STATED EXERCISE 1: In the Form 8-K cover page, shorten the paragraph that begins "Check the appropriate box below" while keeping its main facts.
STATED EXERCISE 2: Carry on the Form 8-K cover page from the point where it stops.

UNITED STATES
SECURITIES AND EXCHANGE COMMISSION
Washington, D.C. 20549
FORM 8-K
CURRENT REPORT
Pursuant to Section 13 OR 15(d) of The Securities Exchange Act of 1934
Date of Report (Date of earliest event reported): August 18, 2005
CYMER, INC.
(Exact name of registrant as specified in its charter)
Nevada | | 0-21321 | | 33-0175463 |
(State or other jurisdiction | | (Commission | | (IRS Employer |
of incorporation) | | File Number) | | Identification No.) |
| | | | |
17075 THORNMINT COURT SAN DIEGO, CALIFORNIA | | 92127 |
(Address of principal executive offices) | | (Zip Code) |
Registrant’s telephone number, including area code: (858) 385-7300
N/A
(Former name or former address, if changed since last report)
Check the appropriate box below if the Form 8-K filing is intended to simultaneously satisfy the filing obligation of the registrant under any of the following provisions (see General Instruction A.2. below):
o Written communications pursuant to Rule 425 under the Securities Act (17 CFR 230.425)
o Soliciting material pursuant to Rule 14a-12 under the Exchange Act (17 CFR 240.14a-12)

SOURCE DATA:

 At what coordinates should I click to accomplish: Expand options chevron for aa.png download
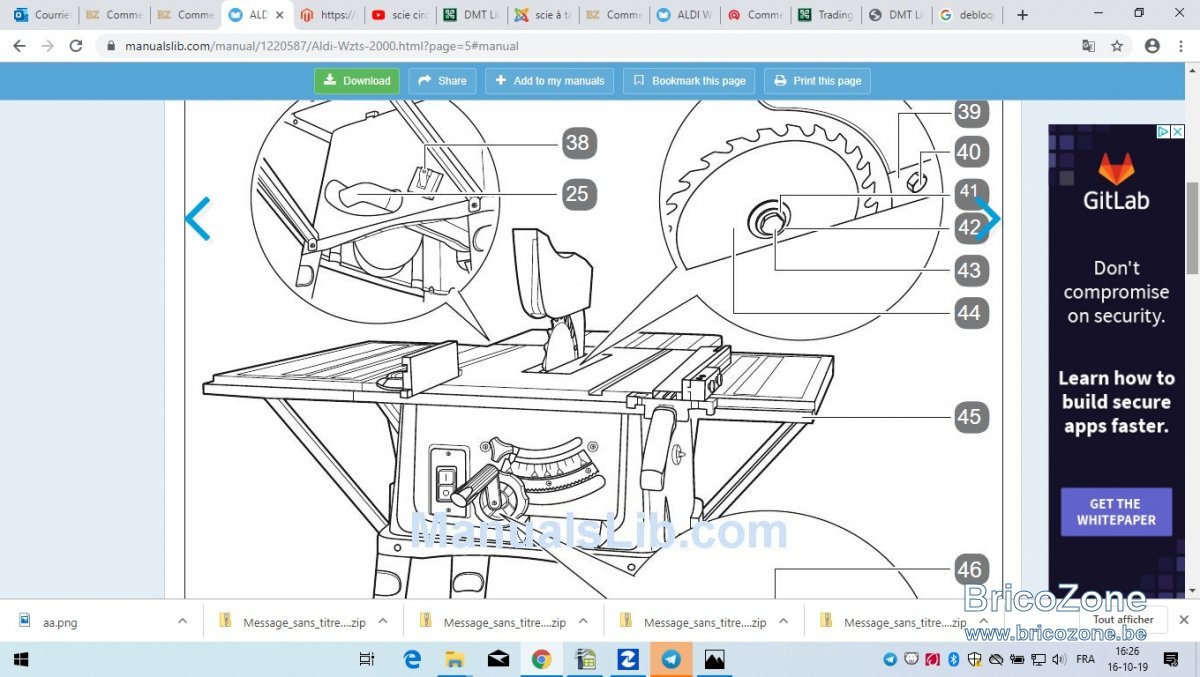click(182, 621)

OUTPUT 1: Check any box below if this Form 8-K filing is also meant to meet the registrant's filing obligation under one of the listed provisions (see General Instruction A.2.):

OUTPUT 2:
o Pre-commencement communications pursuant to Rule 14d-2(b) under the Exchange Act (17 CFR 240.14d-2(b))
o Pre-commencement communications pursuant to Rule 13e-4(c) under the Exchange Act (17 CFR 240.13e-4(c))
Item 5.02. Departure of Directors or Principal Officers; Election of Directors; Appointment of Principal Officers.
On August 18, 2005, our board of directors appointed Edward J. Brown, Jr. as our President and Chief Operating Officer. Mr. Brown will join us on September 6, 2005.
From 1984 until 2005, Mr. Brown, 48, was employed by Applied Materials, Inc., a semiconductor capital equipment company, in a variety of positions, most recently as a Group Vice President and Senior Advisor to the President. We are not aware of any transaction requiring disclosure under Item 404(a) of Regulation S-K.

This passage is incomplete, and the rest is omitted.